La question méritait d’être posée. Jean-Pierre Fabre et Me Dodji Apévon perçoivent-ils leurs émoluments de députés alors qu’ils ont refusé de siéger au parlement ? Depuis quelques jours, la rumeur enfle, alimentée, selon toute vraisemblance, depuis les laboratoires bleus du régime. Les deux leaders de l’opposition ont décidé d’y répondre.
C’est en marge de la signature de la nouvelle charte du Cadre national de concertation pour le changement au Togo (CNCC), lundi à Lomé, que Jean-Pierre Fabre et Me Dodji Apévon ont choisi de crever l’abcès devant la presse.
« Il faut nous considérer comme des partis politiques normaux et responsables », a simplement lâché le président de l’ANC, Jean-Pierre Fabre, visiblement peu disposé à s’étendre sur ce qu’il considère comme une polémique fabriquée.
Plus direct encore, son camarade de lutte Me Apévon a recadré le débat : « Quand on a fait les élections législatives de 2024, nous avons décidé de ne pas siéger pour plusieurs raisons. Et c’est fini. Ce qui se passe là-bas ne nous concerne plus. »
L’avocat n’a pas mâché ses mots face au comportement de certains internautes togolais qui, sans vérification aucune, ont relayé et amplifié ces rumeurs au point d’insulter les deux responsables politiques. « J’ai l’impression que les gens sont devenus malades sur les réseaux sociaux », a-t-il tranché.

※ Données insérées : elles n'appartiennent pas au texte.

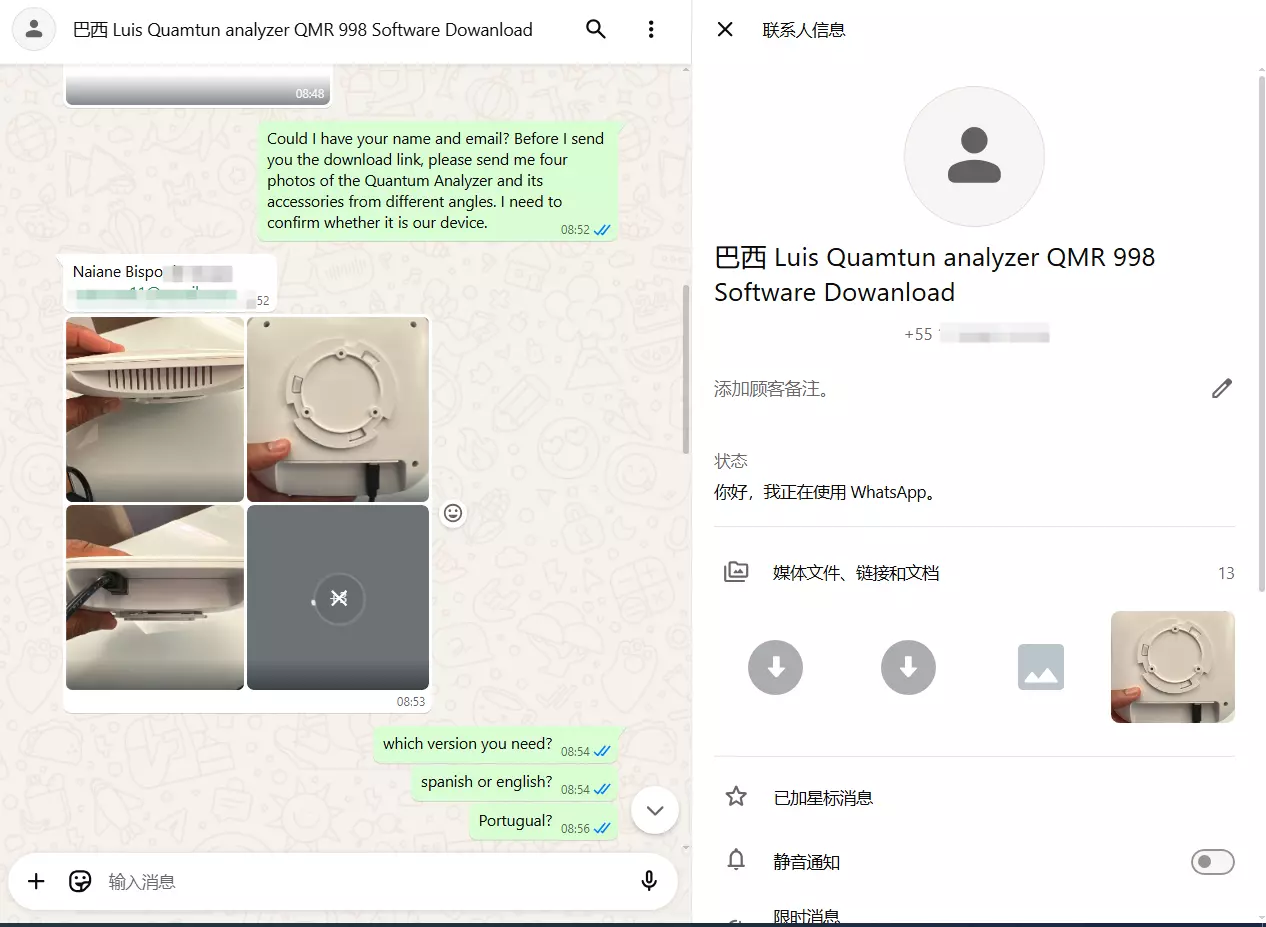
Task: Open 媒体文件、链接和文档 section
Action: (855, 573)
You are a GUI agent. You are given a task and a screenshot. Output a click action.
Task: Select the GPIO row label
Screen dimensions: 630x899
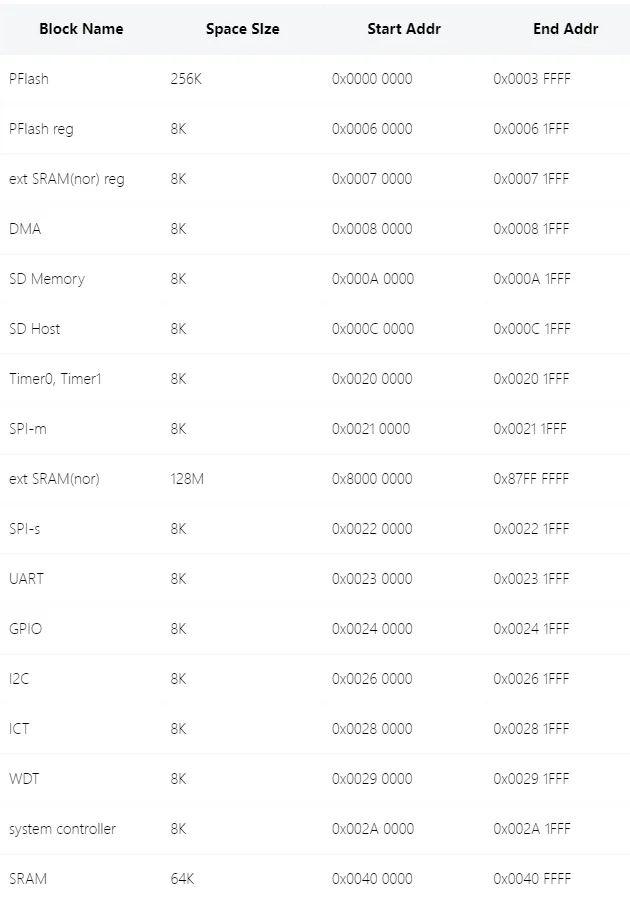(25, 629)
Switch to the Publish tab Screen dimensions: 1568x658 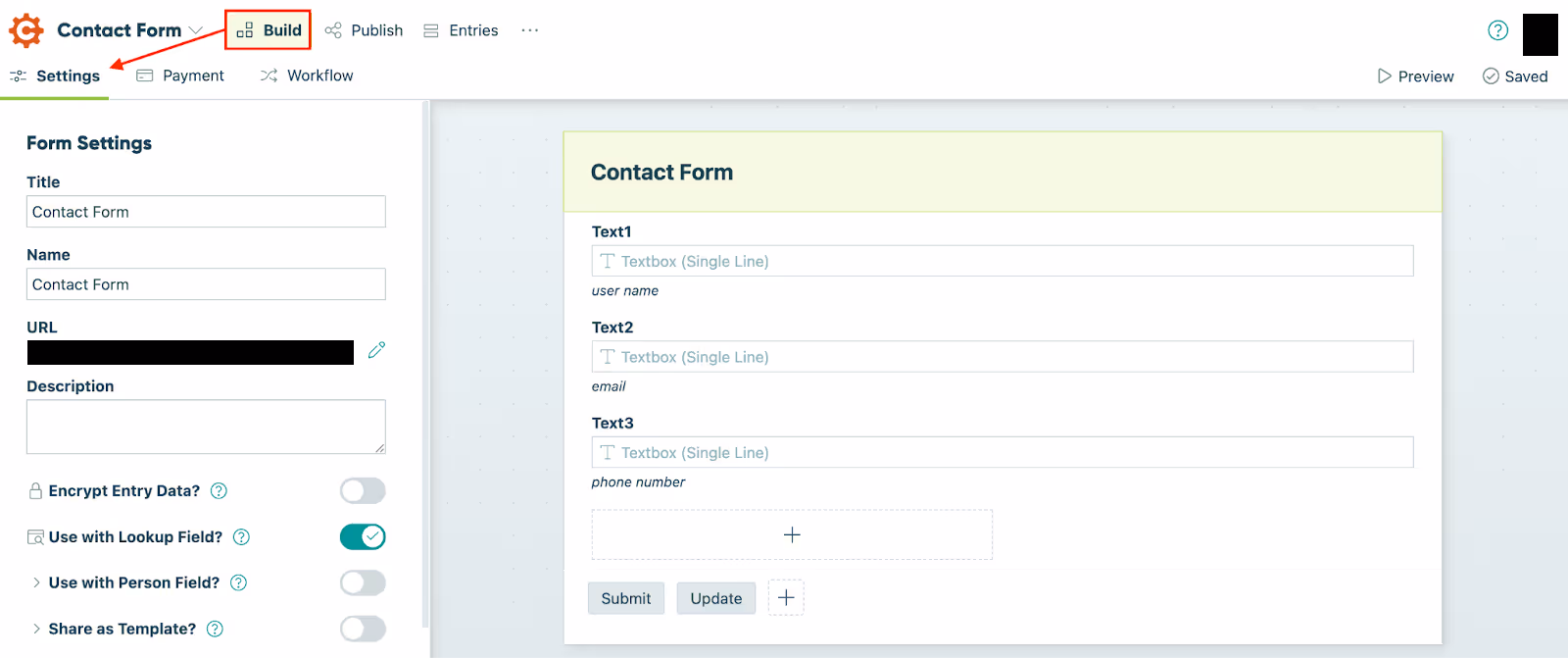[x=365, y=30]
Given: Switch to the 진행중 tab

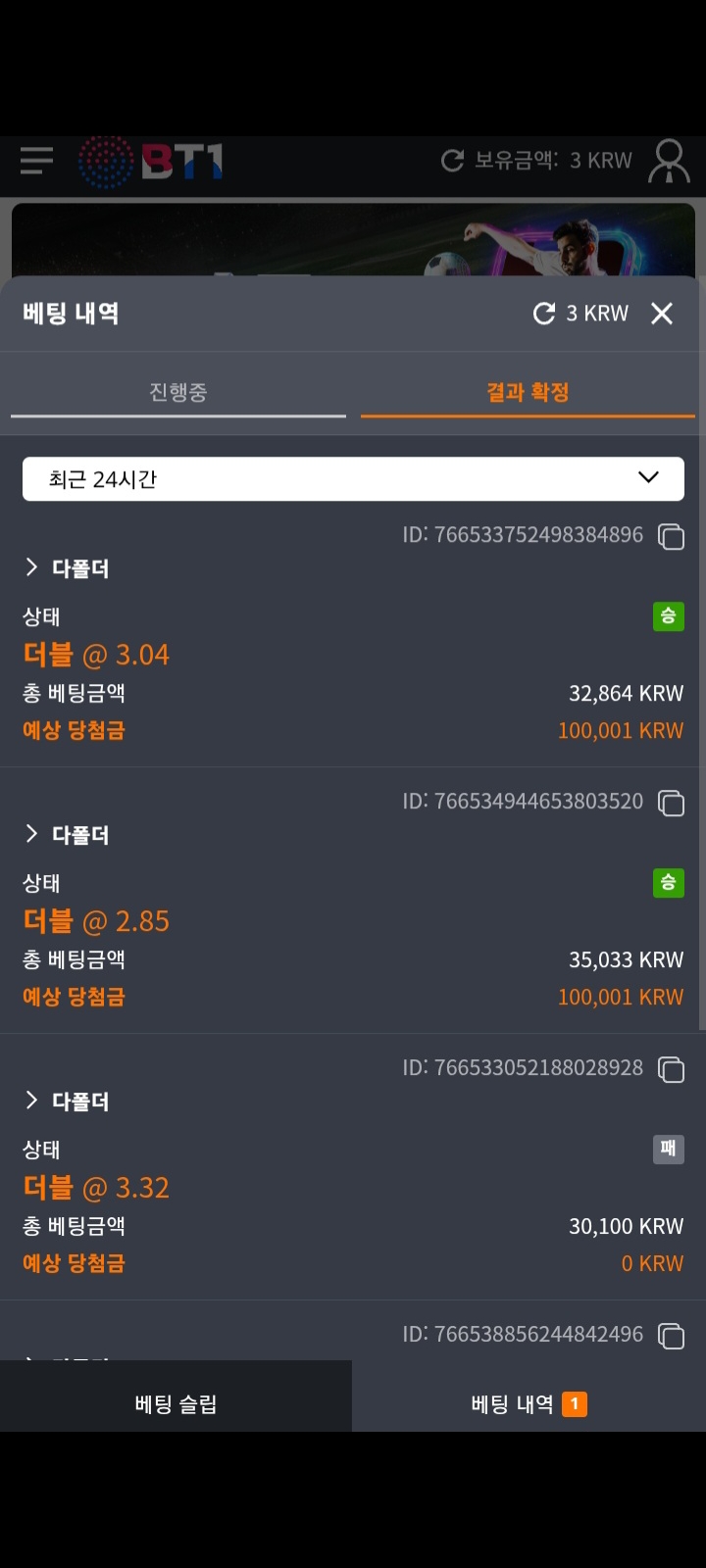Looking at the screenshot, I should point(177,393).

Pour mémoire, à l’issue des législatives de 2024, l’opposition n’avait obtenu que cinq sièges sur les 113 que compte l’Assemblée nationale. Si les députés de l’ADDI et de la DMP ont choisi de siéger, Jean-Pierre Fabre de l’ANC et Me Apévon des FDR ont, eux, décliné des sièges qu’ils assimilent à un cadeau de façade, au sortir d’un scrutin largement entaché de fraude. Les deux partis rejettent par ailleurs la nouvelle Constitution de la Ve République sous laquelle fonctionne cette assemblée.